Ryzodeg FlexTouch Dosage/Direction for Use

Ryzodeg is a soluble insulin product consisting of the basal insulin degludec and the rapid-acting prandial insulin aspart. Ryzodeg can be administered once or twice daily with the main meal(s). When needed, the patient can change the time of administration as long as Ryzodeg is dosed with the largest meal when taken once daily.
The potency of insulin analogues, including Ryzodeg, is expressed in units (U). One (1) unit (U) of Ryzodeg corresponds to 1 international unit (IU) of human insulin, 1 unit of insulin glargine, 1 unit of insulin detemir or 1 unit of biphasic insulin aspart.
In patients with type 2 diabetes mellitus, Ryzodeg can be administered alone, in combination with oral anti-diabetic medicinal products, and in combination with bolus insulin (see Pharmacological properties: Pharmacodynamic properties under Actions).
In type 1 diabetes mellitus, Ryzodeg is combined with short-/rapid-acting insulin at the remaining meals.
Ryzodeg is to be dosed in accordance with the individual patient's needs. Dose-adjustments are recommended to be primarily based on fasting plasma glucose measurements. As with all insulin products adjustment of dose may be necessary if patients undertake increased physical activity, change their usual diet or during concomitant illness.
Flexibility in dosing time: Ryzodeg allows for flexibility in the timing of insulin administration as long as it is dosed with the main meal(s).
If a dose of Ryzodeg is missed, the patient can take the missed dose with the next main meal of that day and thereafter resume the usual dosing schedule. Patients should not take an extra dose to make up for a missed dose.
Initiation: Patients with type 2 diabetes mellitus: The recommended total daily starting dose is 10 units with meal(s) followed by individual dosage adjustments.
Patients with type 1 diabetes mellitus: The recommended starting dose of Ryzodeg is 60-70% of the total daily insulin requirements. Ryzodeg is to be used once daily at meal-time in combination with short-/rapid-acting insulin at the remaining meals followed by individual dosage adjustments.
Transfer from other insulin medicinal products: Close glucose monitoring is recommended during the transfer and in the following weeks. Doses and timing of concurrent rapid-acting or short-acting insulin products or other concomitant antidiabetic treatment may need to be adjusted.
Patients with type 2 diabetes mellitus: Patients switching from once-daily basal or premix insulin therapy can be converted unit-to-unit to once-daily Ryzodeg at the same total insulin dose as the patient's previous total daily insulin dose.
Patients switching from more than once-daily basal or premix insulin therapy can be converted unit-to-unit to twice-daily Ryzodeg at the same total insulin dose as the patient's previous total daily insulin dose.

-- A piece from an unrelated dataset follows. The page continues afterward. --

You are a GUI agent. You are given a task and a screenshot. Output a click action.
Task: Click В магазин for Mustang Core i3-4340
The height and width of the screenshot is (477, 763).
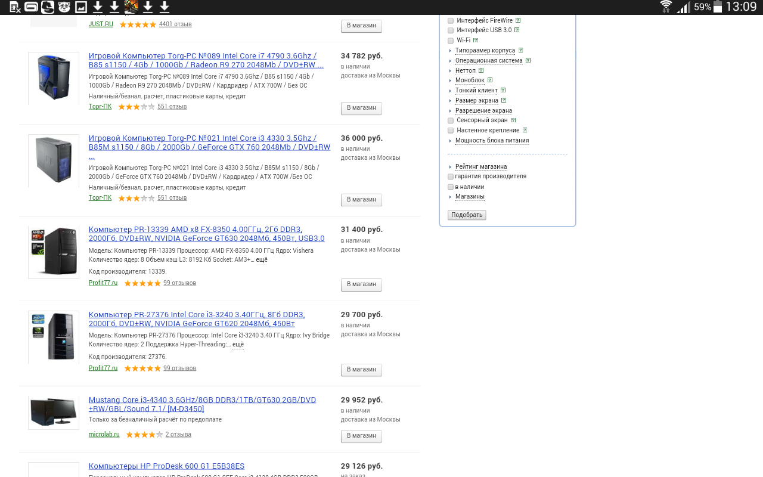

Patients switching from basal/bolus insulin therapy to Ryzodeg will need to convert their dose based on individual needs. In general, patients are initiated on the same number of basal units.
Patients with type 1 diabetes mellitus: The recommended starting dose of Ryzodeg is 60-70% of the total daily insulin requirements in combination with short-/rapid-acting insulin at the remaining meals followed by individual dosage adjustments.
Special populations: Elderly (≥ 65 years old): Ryzodeg can be used in elderly patients. Glucose monitoring is to be intensified and the insulin dose adjusted on an individual basis (see Pharmacological properties: Pharmacokinetic properties under Actions).
Renal and hepatic impairment: Ryzodeg can be used in renal and hepatic impaired patients. Glucose monitoring is to be intensified and the insulin dose adjusted on an individual basis (see Pharmacological properties: Pharmacokinetic properties under Actions).
Pediatric population: The safety and efficacy of Ryzodeg in children and adolescents below 18 years of age have not been established. Currently available data are described in Pharmacokinetic properties under Actions, but no recommendation on a posology can be made.
Method of administration: Ryzodeg is for subcutaneous use only.
Ryzodeg must not be administered intravenously as it may result in severe hypoglycemia.
Ryzodeg must not be administered intramuscularly as it may change the absorption.
Ryzodeg must not be used in insulin infusion pumps.
Ryzodeg is administered subcutaneously by injection in the abdominal wall, the upper arm or the thigh. Injection sites are always to be rotated within the same region in order to reduce the risk of lipodystrophy.
Ryzodeg comes in a pre-filled pen (FlexTouch) designed to be used with NovoFine or NovoTwist injection needles. The pre-filled pen delivers 1-80 units in steps of 1 unit.